Uma das maiores virtudes do AmadoraBD é servir de pretexto para o lançamento de novos livros, com destaque para os autores portugueses; não faz sentido discutir nada se não houver massa crítica.
“A Ermida” de Rui Lacas (Polvo) é um pequeno livro evocativo ainda sob a égide dos 100 anos da Implantação da República, que se foca no espaço da Ermida de Nossa Senhora da Conceição em Belém (Lisboa) utilizando temas relevantes para o projecto local “Travessa da Ermida”. A história é simples e vale pelo talento do autor no jogo de sombras e na expressividade das personagens, dispensando o uso de grandes quantidades de texto. Mesmo num projeto menos ambicioso Rui Lacas mostra porque é um dos melhores e mais versáteis autores nacionais.
Ricardo Cabral é outro nome que tem atingido patamares de sucesso elevados (evidenciada pela escolha de um desenho seu para capa dos cadernos Moleskine), o que passa, em grande medida, por transcender o público habitual da banda desenhada. Utilizando de modo muito inteligente a mistura entre fotografia e desenho, Cabral evita a armadilha de artificialismo inerente à técnica, conseguindo transmitir uma notável emotividade. O seu mais recente trabalho “Pontas soltas” (ASA) prova o alcance do seu sucesso, já que, como o nome indica, reúne histórias curtas publicadas em vários locais e parece claro que a coletânea dificilmente existiria se o nome do autor não desse garantias. São, por um lado, trabalhos interessantes para se fazer uma genealogia do percurso e opções de Cabral; por outro estão, na maioria dos casos, distantes do poder evocativo global de “Israel Sketchbook”, e mesmo de “NewBorn”. Destaque para a exceção maior que é a bela história onírica sobre o ateliê Lisbon Studios.

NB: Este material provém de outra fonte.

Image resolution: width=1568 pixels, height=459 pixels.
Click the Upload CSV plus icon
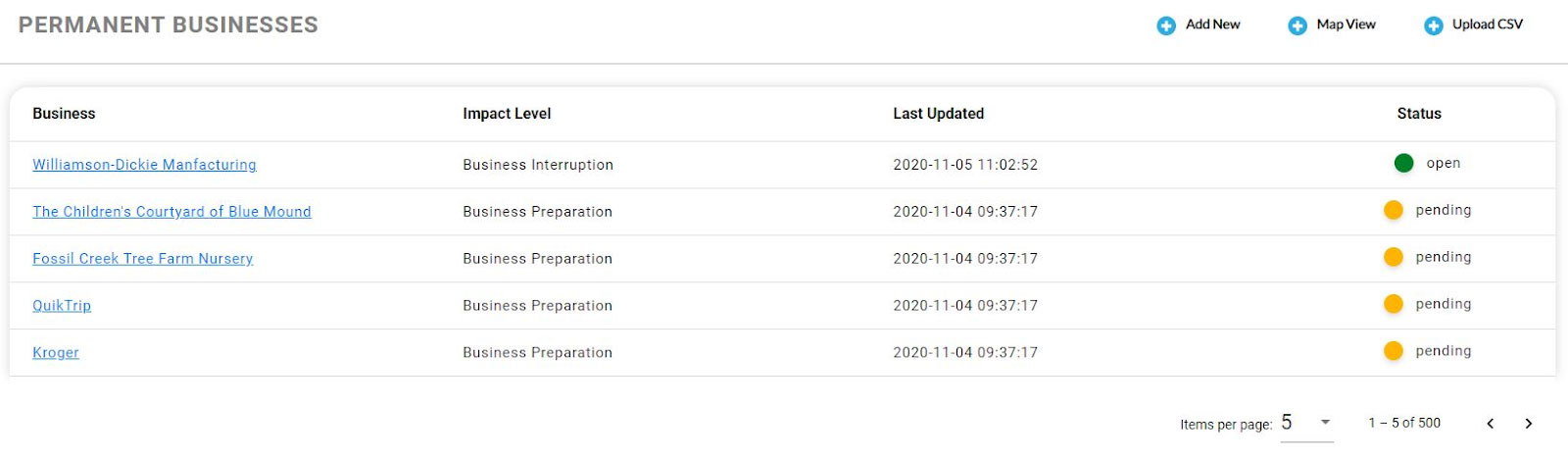(1434, 26)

Se a BD portuguesa tem tido desenhadores talentosos no campo do argumento há alguma orfandade, preenchida, por exemplo, por David Soares. Escritor estabelecido no panorama da literatura fantástica, Soares produz regularmente argumentos para BD, o mais recente “O pequeno deus cego“, desenhado por Pedro Serpa (Kingpin Books). Depois de “Mucha” (desenhos de Osvaldo Medina) o horror volta a manifestar-se, desta vez relatando o destino um estranho e martirizado jovem num Oriente apócrifo. Há uma fronteira (fina, mas clara) entre o hermetismo simbólico evocativo útil, e o hermetismo enquanto artifício, e, até por cruzar muitos temas, “O pequeno deus cego” não a negoceia sempre da melhor forma. Vale pelas estimuladoras pulsões e imagens fortes de Soares, que neste caso encontraram o ilustrador ideal no estreante Serpa. Paradoxalmente, porque o argumento é resolvido com um desenho claro e luminoso, e é a falta de sombras que sublinha a inquietação das palavras.
A terminar um livro que se saúda particularmente: a coletânea de trabalhos curtos “Há piores!” (Polvo). Com nome no universo dos fanzines (nomeadamente histórias protagonizadas pela banda BadSummerBoys), Geral e Derradé são dos bons cultores do humor na BD portuguesa, destacando-se aqui as “aventuras” do estudante universitário Bubas (o nome é o programa), a paródia ao detetive do oculto João Constantino e as histórias “autobiográficas”. Se trabalhassem no mercado francófono é muito provável que Geral e Derradé publicassem, por exemplo, na editora Bamboo, conhecida pela séries de “gags” humorísticos baseada em profissões ou comportamentos, com alguns volumes editados entre nós. Assim sendo, fazem pela vida. Mas têm toda a razão: há (muito) piores!
A Ermida. Argumento e desenhos de Rui Lacas. Polvo, 52 pp., 7,5 Euros.
Pontas soltas. Argumento e desenhos de Ricardo Cabral. ASA, 92 pp., 17,95 Euros.
O pequeno deus cego. Argumento de David Soares, desenhos de Pedro Serpa. Kingpin Books, 48 pp., 12 Euros.
Há piores! Argumento de Geral, desenhos de Derradé. Polvo, 68 pp., 7,5 Euros.